*Work order*. An exact copy of all the data, minus the images, is required.

*Extracted information*.
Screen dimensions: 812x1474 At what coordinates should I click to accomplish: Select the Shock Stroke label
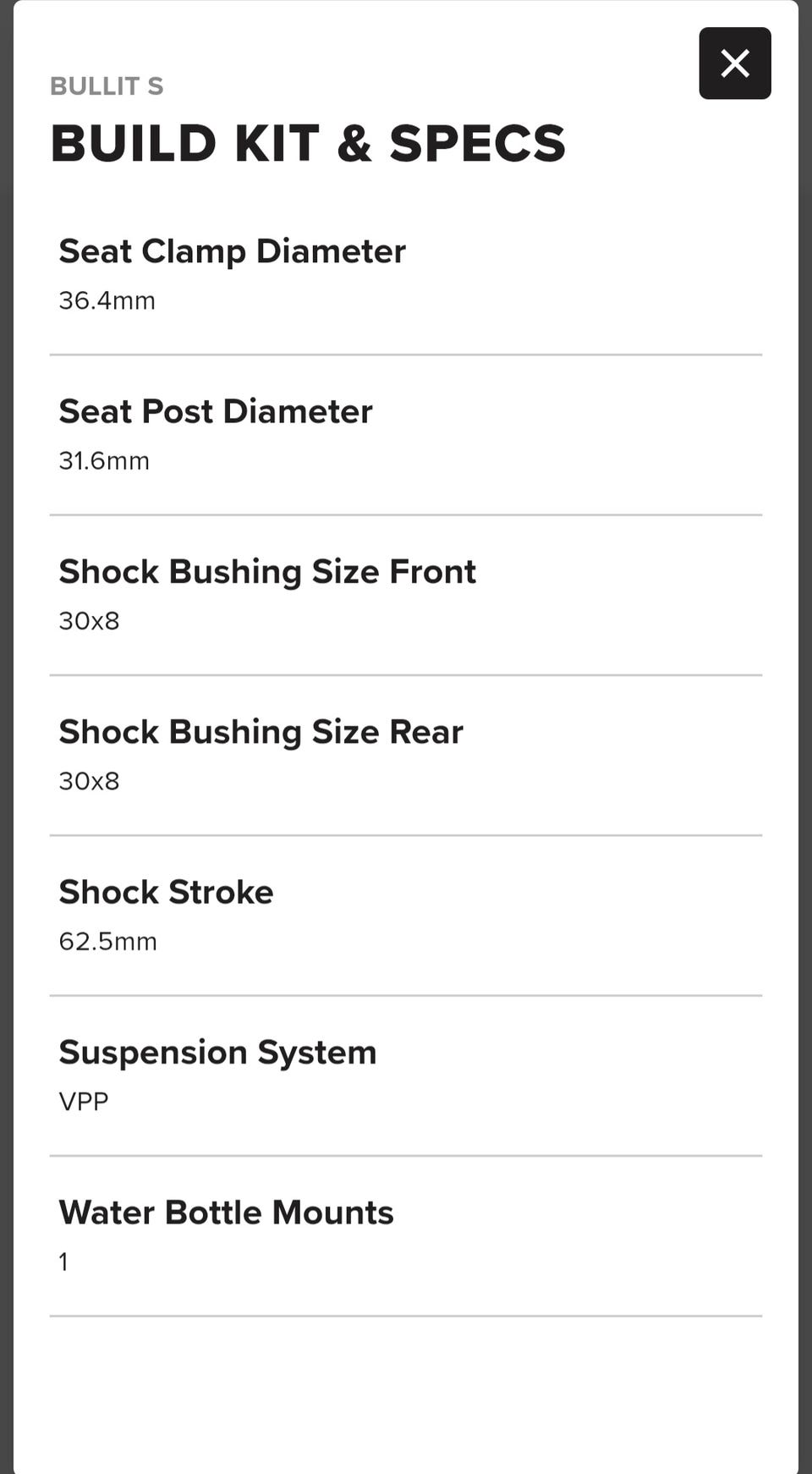pos(166,892)
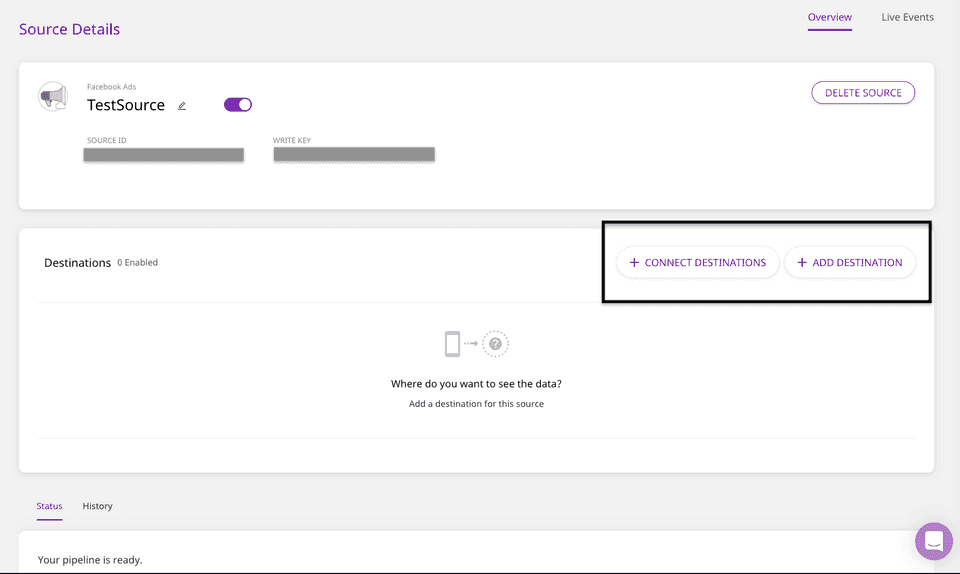Click the Connect Destinations button label
The width and height of the screenshot is (960, 574).
pyautogui.click(x=705, y=263)
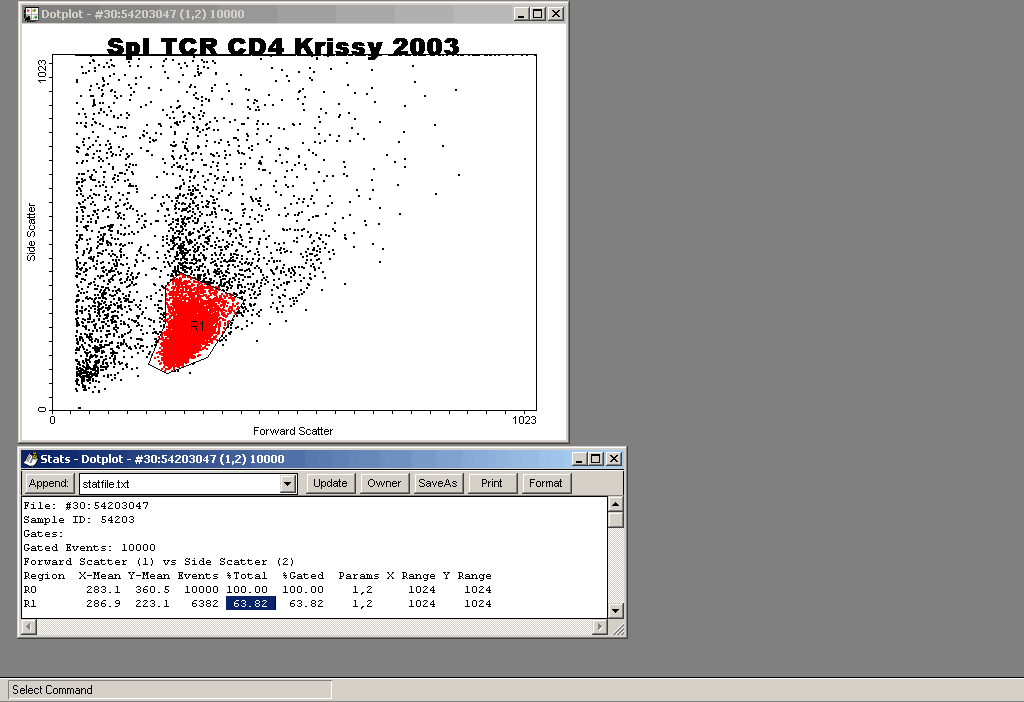Select the highlighted 63.82 %Total value
The image size is (1024, 702).
tap(250, 604)
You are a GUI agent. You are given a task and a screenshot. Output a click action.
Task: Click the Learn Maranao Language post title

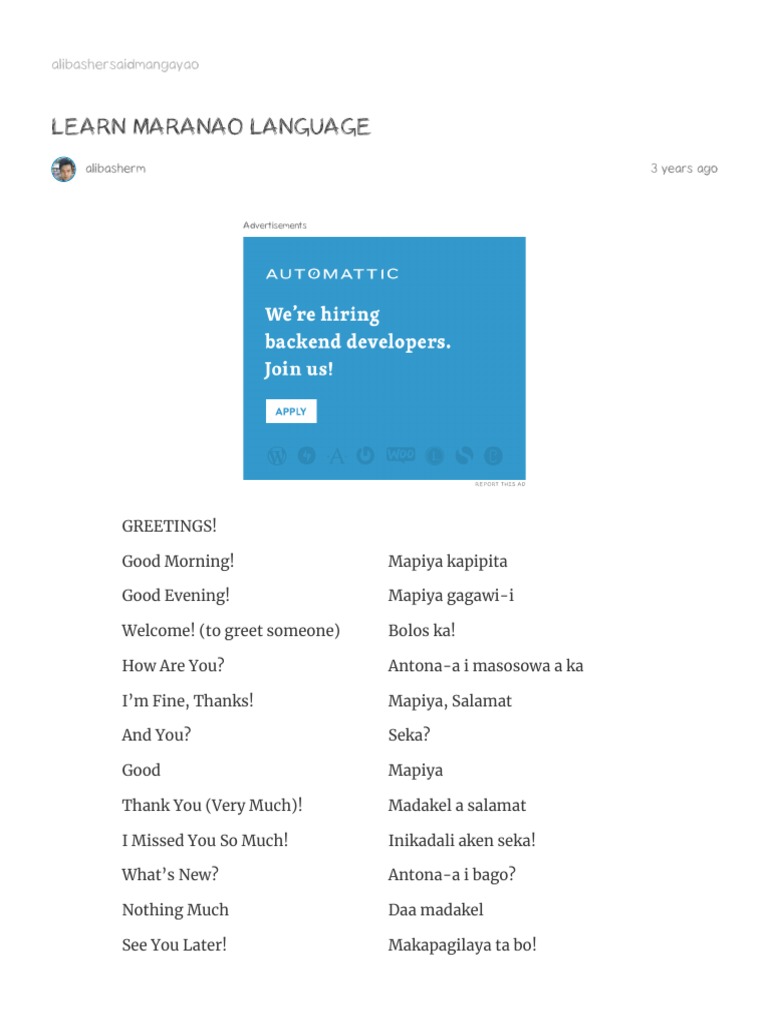click(x=211, y=127)
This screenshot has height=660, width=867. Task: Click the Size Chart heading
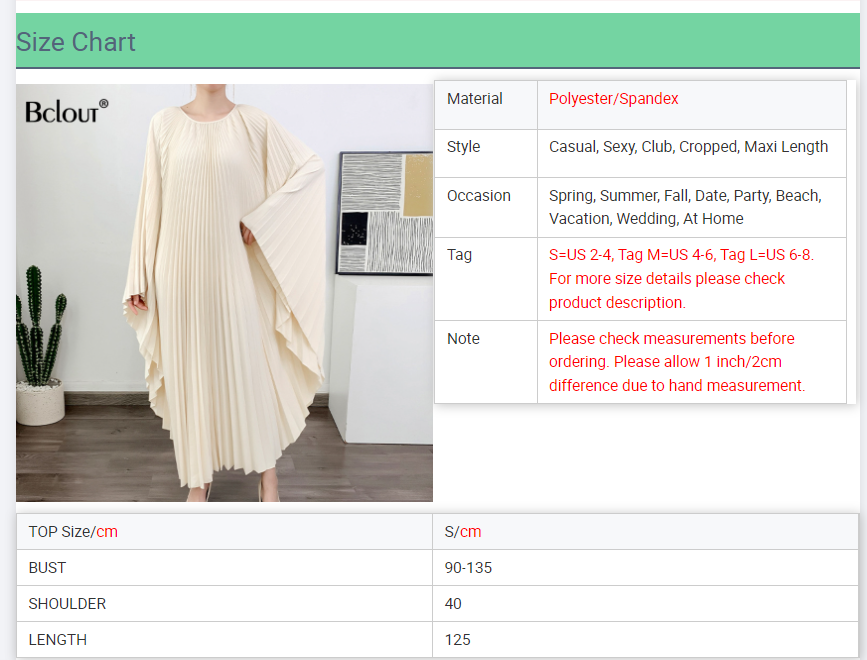76,42
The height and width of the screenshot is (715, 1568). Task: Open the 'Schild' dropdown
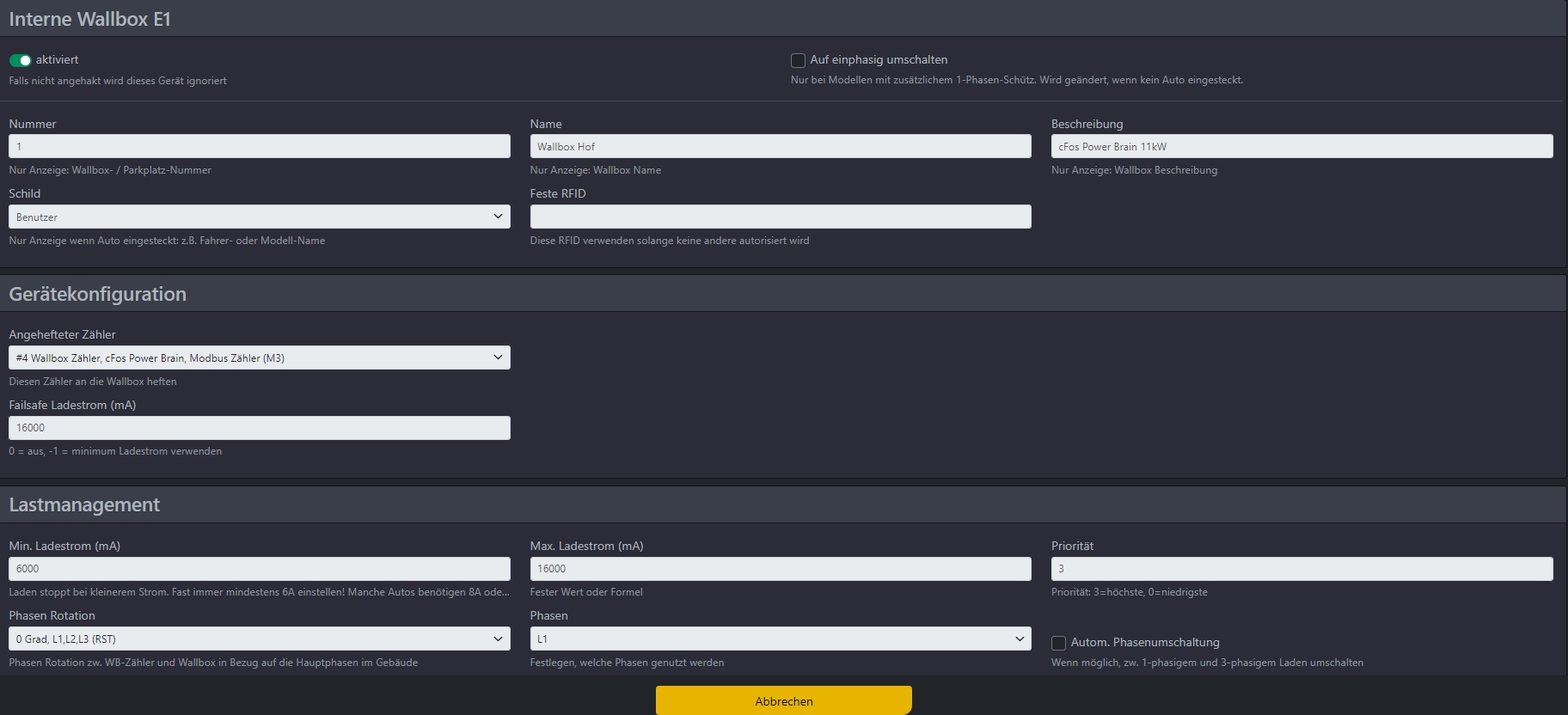(259, 217)
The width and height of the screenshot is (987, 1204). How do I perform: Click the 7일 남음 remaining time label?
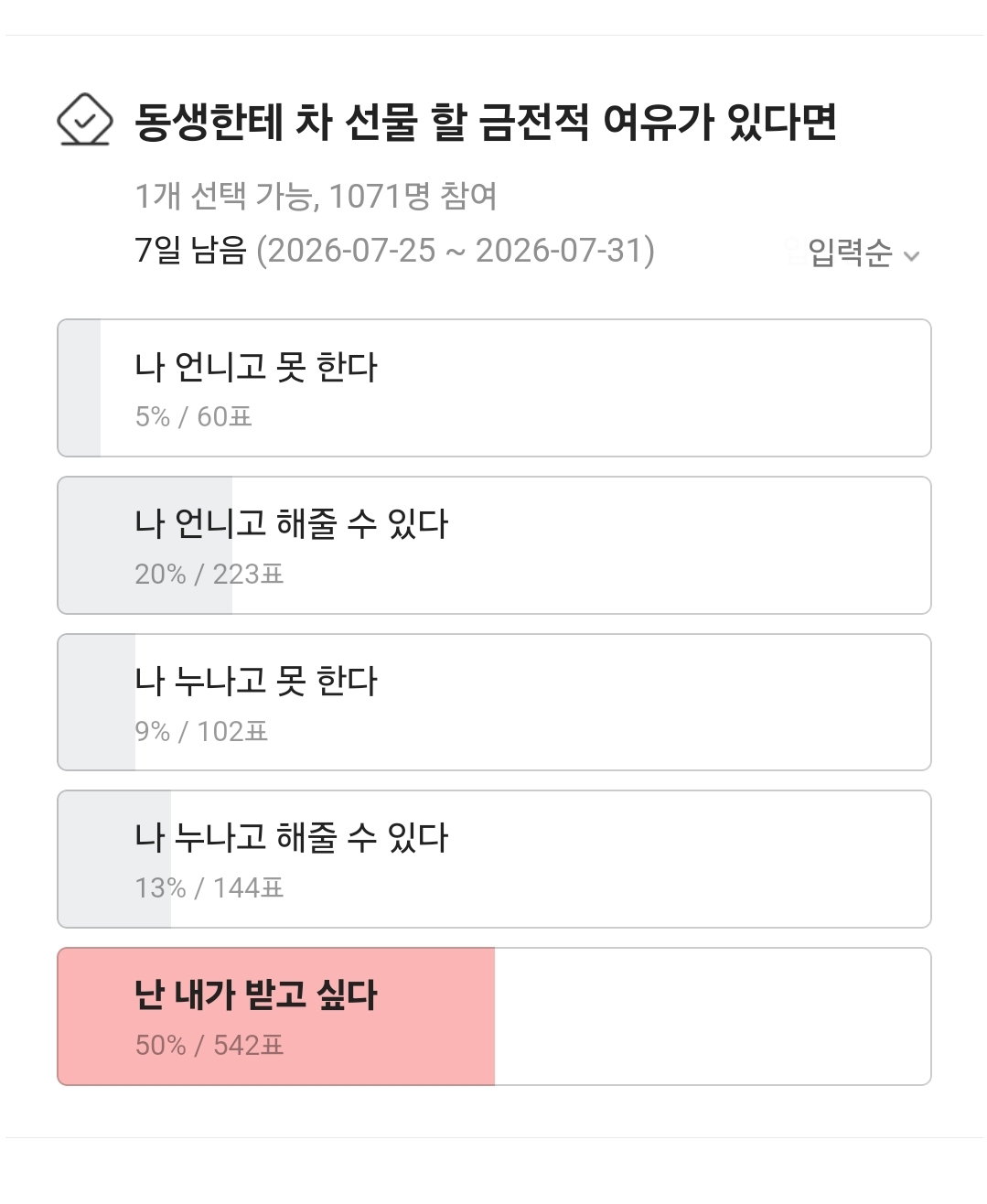click(190, 250)
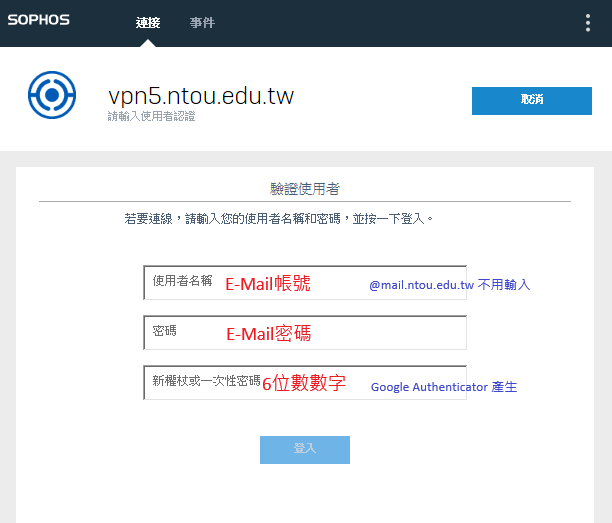Click the 登入 sign-in button
Viewport: 612px width, 523px height.
click(x=305, y=449)
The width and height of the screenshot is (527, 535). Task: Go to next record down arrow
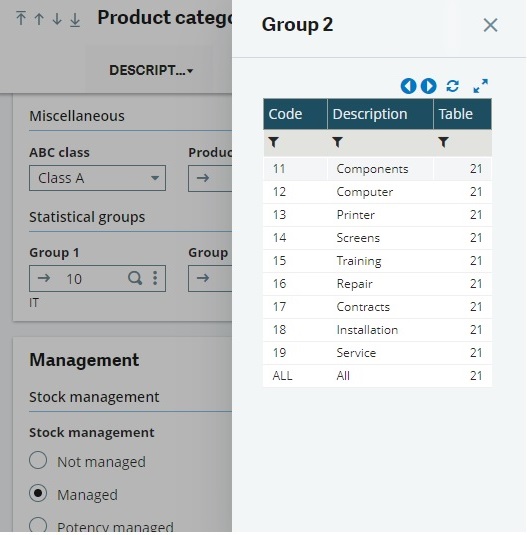[57, 19]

*Result*.
Screen dimensions: 812x1474 At what coordinates should I click to accomplish: Select the Shock Stroke label
pos(166,892)
Click the Connect Destinations button label
The width and height of the screenshot is (960, 574).
pyautogui.click(x=705, y=263)
Select the highlighted 63.82 %Total value
The image size is (1024, 702).
tap(250, 604)
You are a GUI agent. You are given a task and a screenshot. Output a click action.
Task: Click the Learn Maranao Language post title

click(x=211, y=127)
This screenshot has height=660, width=867. Task: Click the Size Chart heading
76,42
The height and width of the screenshot is (715, 1568). Task: Open the 'Schild' dropdown
(259, 217)
The width and height of the screenshot is (987, 1204). How do I perform: Click the 7일 남음 remaining time label?
click(190, 250)
Click the 登入 sign-in button
Viewport: 612px width, 523px height.
click(x=305, y=449)
The width and height of the screenshot is (527, 535). Task: Go to next record down arrow
[57, 19]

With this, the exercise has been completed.